CSSD Staff and Other Considerations
The CSSD or Sterile Processing Department is considered a backbone of modern medical practice.
Its primary aim is to centralize all sterilization activities in the hospital, along with the timely redistribution of the sterilized instruments.
The CSSD Technician or Sterile Processing Technician is in charge of ensuring that all medical instruments and apparatus are free from bacterial contamination, therefore allowing the doctors, nurses, and other medical practitioners to work without fear of infection.
The sterilization technician may be delegated to one of the two primary units of the CSSD:
- the central unit
- the peripheral unit (also called the Theater Sterile Supply Unit)
The former contains the segments responsible for taking in the used utilities, disinfecting and processing them for sterilization and storage.
Once decontaminated, the items are passed on to the peripheral unit which then takes charge of distributing the clean instruments to other parts of the hospital.
The peripheral unit also tasks the CSSD technician to ensure that there is no back-flow of contaminated items.
What to consider in setting up the hospital’s Sterile Processing Department or CSSD
- For one, it needs to be in an accessible location, as near as possible to all the other hospital wards and departments.
- The CSSD equipment and staffing also has to be looked into — these two are highly dependent on the size of the healthcare constituent being served, as well as to the different operations being performed within.
- There should also be a consistent water and steam supply, for CSSD sterilization of instruments and apparatus.
- The layout of the CSSD should be that it encourages a one-way flow of items from the receiving to the issue counter.
- There should be a sterile area prior to access to the storage and issuing counter.
- The receiving counter and issuing counter should also be located on opposite ends of each other.
- A barrier should be located between the collection area and the cleaning area, as well as between the cleaning area and the CSSD sterilization area.
- As for manpower, the Central Sterile Services Department is commonly staffed with three working shifts to cover 24 hours of the day.
- There is a messenger service between the department and the other areas of the hospital, to allow the CSSD technician to efficiently collect soiled items and redistribute them after undergoing CSSD sterilization.

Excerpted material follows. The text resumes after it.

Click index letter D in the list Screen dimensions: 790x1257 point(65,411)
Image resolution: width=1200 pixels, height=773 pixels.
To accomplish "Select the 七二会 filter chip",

- This messenger system can be automated, through an intercom or phone service.
There should also be a maintenance service working to ensure that all CSSD sterilization equipment are working properly.
There should be staff at all times for all the major areas of the CSSD, from the receiving area, to the cleaning, assembly and storage, sterilization, and redistribution.
This includes taking into account those on leave and are off-duty.
- The rule of thumb is that there should be a CSSD technician for every 50 hospital beds, and one technical supervisor every 100 beds.
There should also be a clerk on hand per shift for keeping records, as well as for accounting supply concerns.
There are also attendants below the CSSD technician to assist with the more mundane aspects of the CSS department.
- The rule of thumb is an average of 4 attendants per 100 beds across all three shifts.
- Usually, the distribution is two attendants per CSSD technician.
CSSD Cleaning Attendants and Transporters
- Depending on the duties of the hospital, there should also be dedicated cleaning attendants.
- Transporters are also hired, taking charge of actually delivering the items when the department asks for it through the messenger system.
- Over the CSSD technician, there should be a supervisor overseeing all processes in the Sterile processing department and taking care of the quality assurance and administration tasks.
- The supervisor is also in charge of measuring the level and efficiency of CSSD sterilization, through the use of mechanical, chemical, and biological indicators.
- They are also tasked with the enforcement of corrective procedures should these indicators show that there are inefficiencies or errors in the completion of the CSSD sterilization tasks.
Overall, the Central Sterile Services Department is a well-oiled and complicated machine, upon which the hospital rests.
Without it, the sterilization process will be distributed, inefficiently duplicating efforts and foregoing any unified quality monitoring.
CSSD staff are trained carefully for their tasks ensuring that patients will remain safe and free from any debilitating infection caused by the hospital instruments.